GEORGETOWN, Del. (AP) — This week’s midterm elections spawned bitter rancor across the nation, as Republican President Donald Trump and congressional Democrats continue sniping at each other in Washington and candidates from Georgia to Arizona are now fighting in court over races that were to be settled Tuesday.
But on Thursday in the tiny southern Delaware hamlet of Georgetown, the electoral winners and losers shook hands and embraced one another in a show of goodwill known as Return Day, with nary a frown on any face.
It’s a time-honored, post-campaign ritual to settle their partisan differences, at least for the moment, a temporary healing that participants say might offer a useful example for the entire country.
On Return Day, Sussex County residents traditionally “return” to their county seat to hear local election results, as they first did more than 200 years ago.
Over the decades, Return Day has become an opportunity for reconciliation and reflection.

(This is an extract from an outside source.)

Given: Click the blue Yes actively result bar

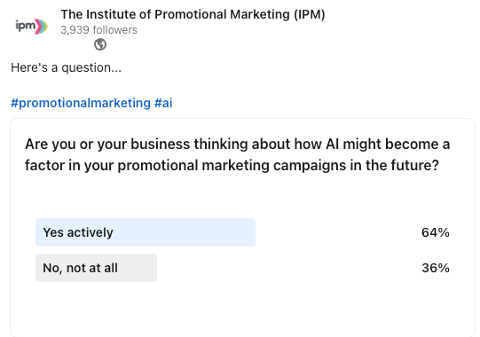Looking at the screenshot, I should [x=146, y=232].
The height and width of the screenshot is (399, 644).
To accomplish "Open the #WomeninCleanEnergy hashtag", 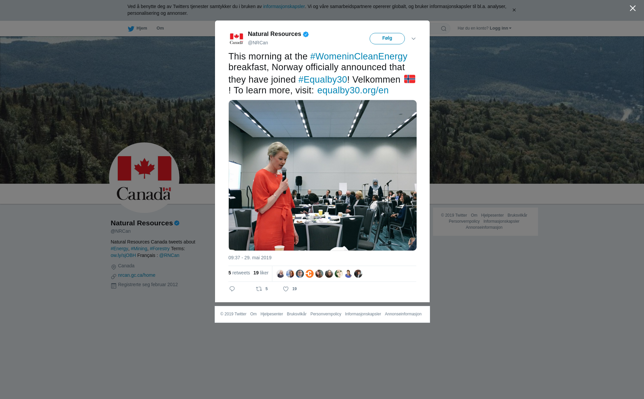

Winners and losers from up and down the state ride together in horse-drawn carriages and local party leaders join hands and symbolically “bury the hatchet” in a box of sand, a show of nonpartisan goodwill before politicians return to their respective corners to prepare for the next political battle.
“I think the whole country could use a Return Day,” said U.S. Senate Tom Carper, a vocal Trump critic. He won a fourth term Tuesday by defeating Sussex County councilman Rob Arlett, who served as…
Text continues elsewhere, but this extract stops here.